TECNOLOGIA E SOCIETÀ
L’attenzione per l’incontro tra Xi Jinping e Donald Trump in un momento in cui sui social impazza il trend del Chinamaxxing raccontano una nuova fase del soft power cinese: sui social la Gen Z occidentale guarda alla Cina come modello di lifestyle, benessere ed efficienza, tra fascinazione culturale, estetica digitale e implicazioni geopolitiche
Giornalista professionista, redazione AgendaDigitale.eu
Un viaggio di diecimila li, come insegna Laozi, inizia da sotto il piede. Ma quello di Donald Trump in Cina è partito con una valanga di commenti sui social di utenti occidentali favorevoli verso il presidente Xi Jinping. Galeotta la stretta di mano tra i due potentissimi, per cui c’era grande attesa – e relative scommesse su Polymarket.

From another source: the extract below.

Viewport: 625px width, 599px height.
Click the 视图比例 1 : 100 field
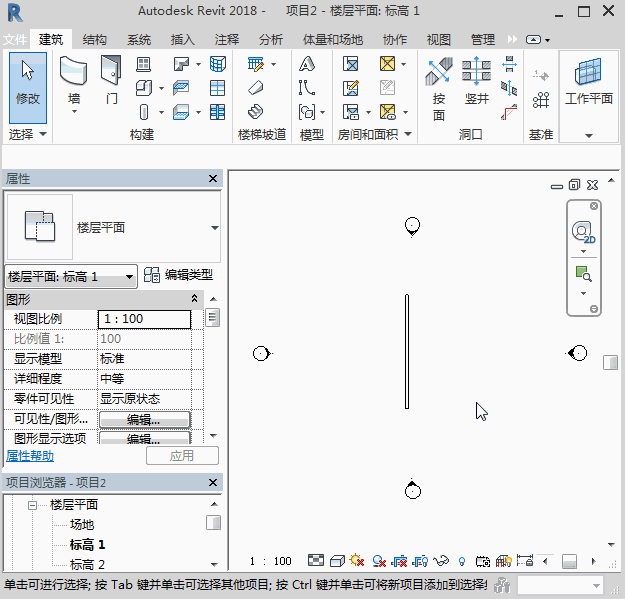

A stretta avvenuta, il momento è stato ribattezzato prontamente dagli utenti e da alcuni media “battle of handshake”. Sui social di Meta e su TikTok si sottolineano sguardo dritto e postura composta di Xi che suggeriscono calma e sicurezza di sé, in contrapposizione a un più dinoccolato Trump. Va detto che la stretta di mano del Potus, caratterizzata da un movimento come a tirare a sé l’altra persona, è spesso additata online come espressione di arroganza. Ma con Xi questo non è avvenuto: “Sa che con Xi non si scherza”, commenta un utente su TikTok a un reel della BBC. E del resto la popolarità di Xi e del Paese che guida negli ultimi mesi è aumentata tra i cittadini Usa secondo una ricerca di marzo 2026 del think tank Pew Research Center.